### Required action
Note each line in the data below that holds "computer", and copy it.

### Input
- Opening Delimiter -
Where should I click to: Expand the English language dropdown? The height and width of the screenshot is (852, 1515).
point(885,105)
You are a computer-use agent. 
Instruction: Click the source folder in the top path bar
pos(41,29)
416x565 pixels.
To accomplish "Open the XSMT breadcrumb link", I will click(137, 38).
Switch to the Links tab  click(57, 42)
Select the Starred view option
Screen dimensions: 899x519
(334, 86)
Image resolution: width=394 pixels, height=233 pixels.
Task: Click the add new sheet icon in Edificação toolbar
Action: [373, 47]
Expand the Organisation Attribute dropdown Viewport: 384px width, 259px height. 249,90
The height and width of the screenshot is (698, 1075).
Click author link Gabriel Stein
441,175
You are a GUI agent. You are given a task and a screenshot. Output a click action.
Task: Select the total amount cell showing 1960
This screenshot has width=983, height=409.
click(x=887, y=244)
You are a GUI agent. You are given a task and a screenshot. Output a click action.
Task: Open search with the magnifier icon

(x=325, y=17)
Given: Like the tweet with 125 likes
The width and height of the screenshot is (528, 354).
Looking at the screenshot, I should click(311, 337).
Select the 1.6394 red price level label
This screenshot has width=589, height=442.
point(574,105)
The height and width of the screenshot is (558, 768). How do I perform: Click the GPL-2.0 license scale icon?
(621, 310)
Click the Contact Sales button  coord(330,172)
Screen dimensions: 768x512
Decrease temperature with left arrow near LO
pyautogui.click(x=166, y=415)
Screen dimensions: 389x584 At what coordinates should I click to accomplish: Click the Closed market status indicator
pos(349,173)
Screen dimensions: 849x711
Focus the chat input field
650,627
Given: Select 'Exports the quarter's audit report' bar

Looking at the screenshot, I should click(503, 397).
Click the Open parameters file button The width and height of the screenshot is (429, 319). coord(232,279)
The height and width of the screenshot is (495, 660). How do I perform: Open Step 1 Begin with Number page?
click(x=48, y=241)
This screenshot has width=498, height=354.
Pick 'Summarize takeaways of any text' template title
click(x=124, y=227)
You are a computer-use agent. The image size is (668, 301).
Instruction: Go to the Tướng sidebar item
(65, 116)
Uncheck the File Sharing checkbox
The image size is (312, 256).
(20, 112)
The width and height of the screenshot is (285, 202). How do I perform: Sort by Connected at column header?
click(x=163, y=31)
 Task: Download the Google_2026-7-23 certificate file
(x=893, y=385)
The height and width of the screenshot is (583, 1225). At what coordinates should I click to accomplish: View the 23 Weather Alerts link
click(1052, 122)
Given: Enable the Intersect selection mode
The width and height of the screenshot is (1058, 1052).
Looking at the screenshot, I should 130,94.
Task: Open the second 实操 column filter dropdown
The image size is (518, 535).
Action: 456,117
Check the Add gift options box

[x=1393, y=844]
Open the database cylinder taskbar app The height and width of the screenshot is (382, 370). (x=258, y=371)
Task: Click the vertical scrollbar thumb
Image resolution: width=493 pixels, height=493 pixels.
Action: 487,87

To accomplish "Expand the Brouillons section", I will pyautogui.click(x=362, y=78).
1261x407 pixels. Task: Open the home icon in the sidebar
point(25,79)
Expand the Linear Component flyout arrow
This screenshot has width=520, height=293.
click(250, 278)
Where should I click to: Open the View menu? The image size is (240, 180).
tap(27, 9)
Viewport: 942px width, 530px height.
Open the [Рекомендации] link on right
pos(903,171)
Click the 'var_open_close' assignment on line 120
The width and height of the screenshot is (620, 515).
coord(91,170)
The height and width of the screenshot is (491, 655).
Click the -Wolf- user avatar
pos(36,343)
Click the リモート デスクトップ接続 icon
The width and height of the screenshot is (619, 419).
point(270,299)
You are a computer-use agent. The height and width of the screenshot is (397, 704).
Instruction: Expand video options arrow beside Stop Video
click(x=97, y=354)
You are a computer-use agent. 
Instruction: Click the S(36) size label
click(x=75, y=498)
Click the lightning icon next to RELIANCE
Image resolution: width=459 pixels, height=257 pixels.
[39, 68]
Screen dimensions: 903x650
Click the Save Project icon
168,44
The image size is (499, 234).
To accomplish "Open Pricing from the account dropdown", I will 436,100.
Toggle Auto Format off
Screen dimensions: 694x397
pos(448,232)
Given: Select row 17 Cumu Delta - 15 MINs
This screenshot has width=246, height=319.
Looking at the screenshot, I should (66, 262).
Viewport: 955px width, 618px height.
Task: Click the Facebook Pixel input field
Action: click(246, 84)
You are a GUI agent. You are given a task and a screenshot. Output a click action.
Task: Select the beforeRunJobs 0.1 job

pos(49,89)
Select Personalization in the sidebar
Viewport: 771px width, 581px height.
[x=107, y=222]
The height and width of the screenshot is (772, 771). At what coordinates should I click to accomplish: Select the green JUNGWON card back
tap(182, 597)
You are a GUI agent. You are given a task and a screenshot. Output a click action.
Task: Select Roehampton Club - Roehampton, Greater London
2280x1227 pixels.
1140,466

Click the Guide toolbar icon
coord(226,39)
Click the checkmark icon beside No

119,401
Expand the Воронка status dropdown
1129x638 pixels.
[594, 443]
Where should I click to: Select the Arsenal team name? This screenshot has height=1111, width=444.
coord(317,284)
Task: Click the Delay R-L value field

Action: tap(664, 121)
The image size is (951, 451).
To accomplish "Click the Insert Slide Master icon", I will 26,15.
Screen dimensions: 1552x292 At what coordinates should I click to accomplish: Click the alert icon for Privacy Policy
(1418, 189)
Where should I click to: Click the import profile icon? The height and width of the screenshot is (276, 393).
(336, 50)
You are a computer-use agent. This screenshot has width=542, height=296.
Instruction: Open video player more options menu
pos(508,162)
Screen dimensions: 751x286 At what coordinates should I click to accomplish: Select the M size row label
- Closing Delimiter -
### Result
You are a computer-use agent. 
You are a computer-use agent. The image size is (668, 301).
You are a computer-use agent. The height and width of the screenshot is (397, 704).
You are a computer-use agent. 
You are a computer-use agent. This screenshot has width=542, height=296.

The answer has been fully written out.